Grâce à la commission des affaires sociales du Sénat, vous disposerez – enfin ! – avec la création de la commission nationale des recherches impliquant la personne humaine, de l’outil qui vous faisait défaut.

Enfin, même si je considère que certaines dérives ont été contenues grâce au travail de la commission, je constate que, sur la question du financement des recherches, elle a laissé l’article 2 de la proposition de loi en l’état, peut-être par faute de temps et de réflexion suffisante. En effet, il s’agit d’un changement radical dans le financement des recherches interventionnelles qui avait d’ailleurs été amorcé en 2004 dans la loi relative à la politique de santé publique et qui consiste à le faire supporter en quasi-totalité par l’assurance maladie, laquelle, on le sait, dispose d’énormément de moyens financiers en ce domaine !
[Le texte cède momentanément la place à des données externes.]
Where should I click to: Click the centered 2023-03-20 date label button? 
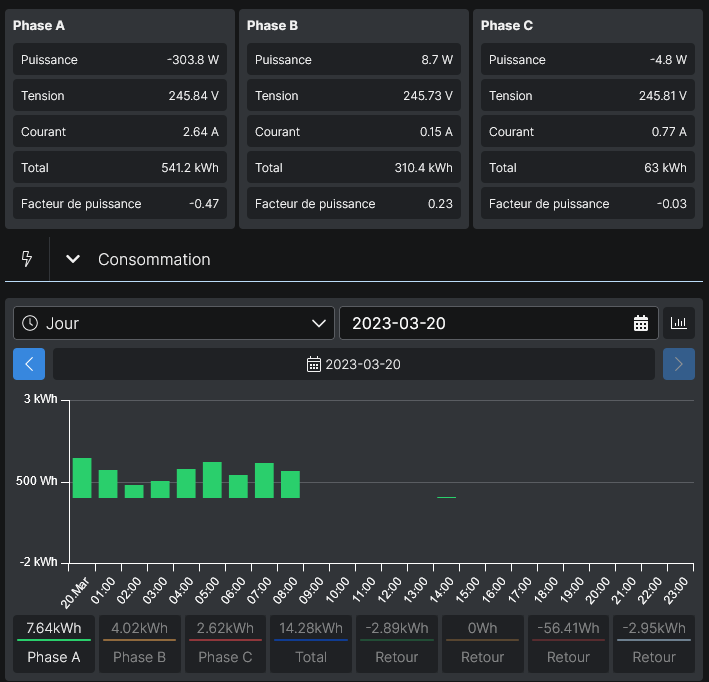[354, 364]
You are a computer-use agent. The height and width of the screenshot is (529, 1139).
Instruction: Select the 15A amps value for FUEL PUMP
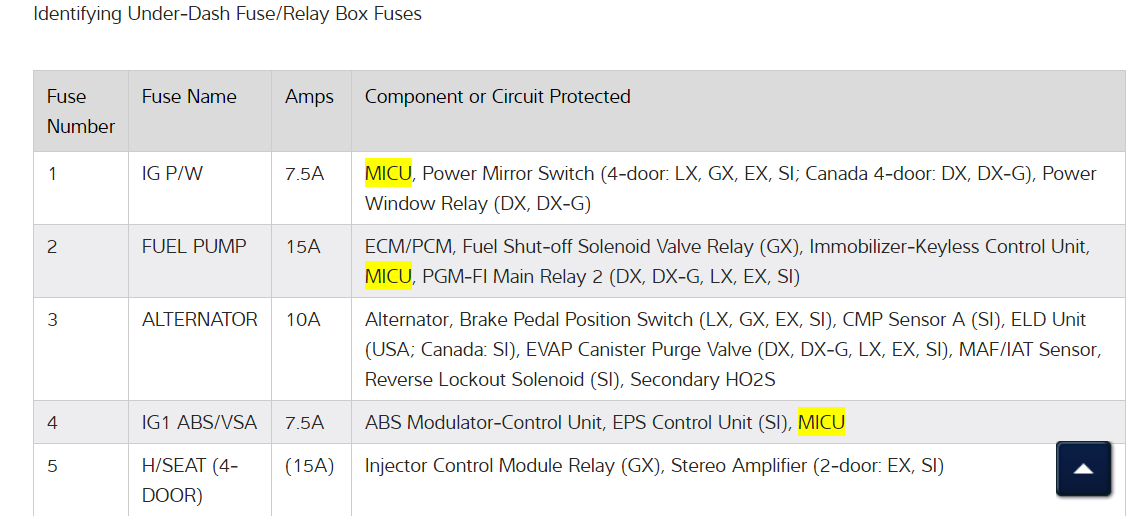302,246
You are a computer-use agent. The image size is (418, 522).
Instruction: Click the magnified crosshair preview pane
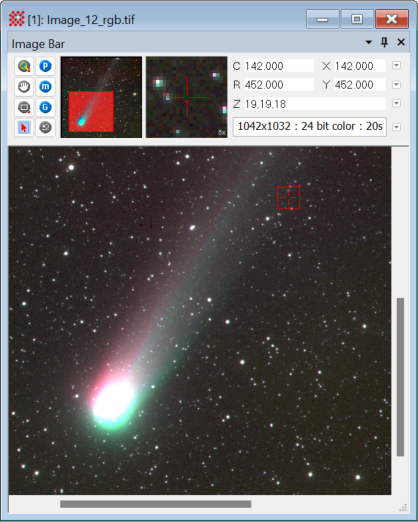[187, 97]
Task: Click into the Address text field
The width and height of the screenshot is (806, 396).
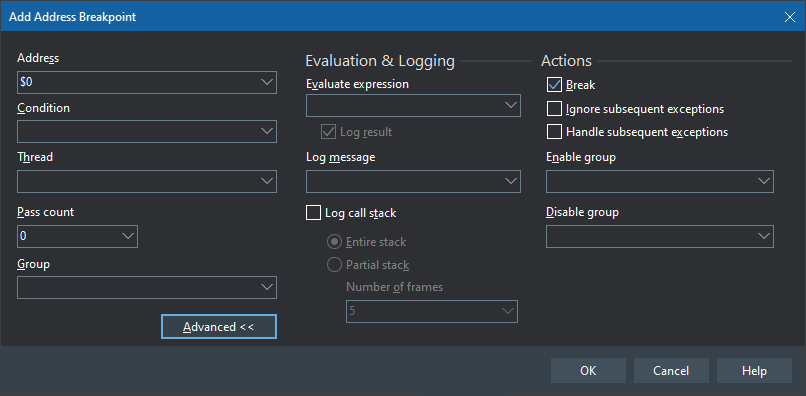Action: (138, 82)
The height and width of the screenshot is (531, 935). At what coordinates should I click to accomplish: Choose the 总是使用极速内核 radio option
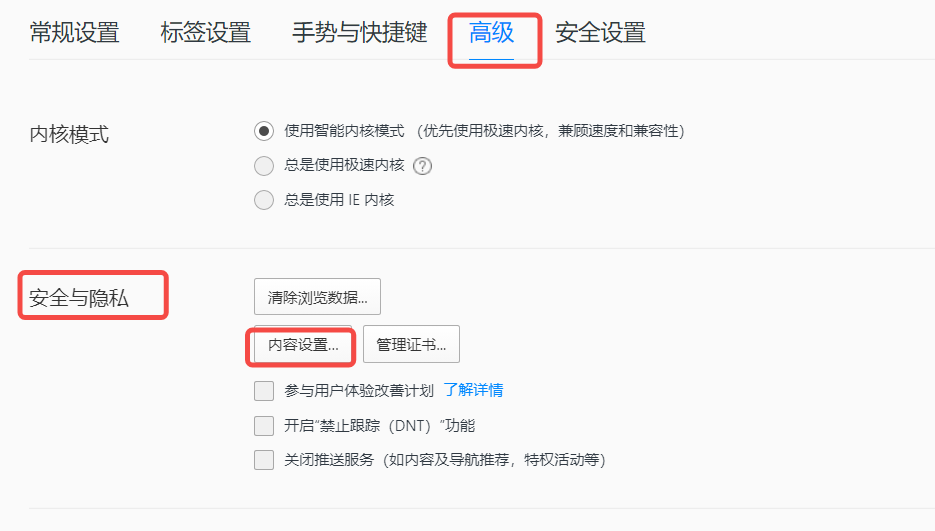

Cette mesure est inacceptable, même si, dans un effort de générosité sans doute insuffisamment apprécié, les promoteurs, reconnaissants, fournissent « gratuitement les médicaments expérimentaux et, le cas échéant, les dispositifs médicaux utilisés pour les administrer ». Si ces recherches, in fine, débouchent – divine surprise ! – sur un résultat permettant une commercialisation, le promoteur rembourse les sommes engagées aux régimes d’assurance maladie. Encore faut-il veiller à ce que le remboursement de l’indu soit total et il ne semble pas que, sur ce point, toutes les garanties soient offertes.

Ainsi, l’assurance maladie devient, pour ce qui concerne les recherches interventionnelles, une sorte de « capital-risqueur », si j’ose ce néologisme, un mécène indifférent au retour sur investissement.

C’est, de mon point de vue, un rôle qu’elle ne doit pas jouer, et j’aurais préféré que soit mis en place un mécanisme inverse permettant le remboursement total a posteriori des recherches qui se seraient avérées à finalité non commerciale et dont le contenu serait rendu public pour toute la communauté scientifique.

Vous l’aurez compris, même si je me réjouis que notre commission ait rendu ce texte plus acceptable sur le plan éthique, je ne peux le voter en l’état car il pervertit l’idée que j’ai de la finalité de la recherche biomédicale et de sa prise en charge.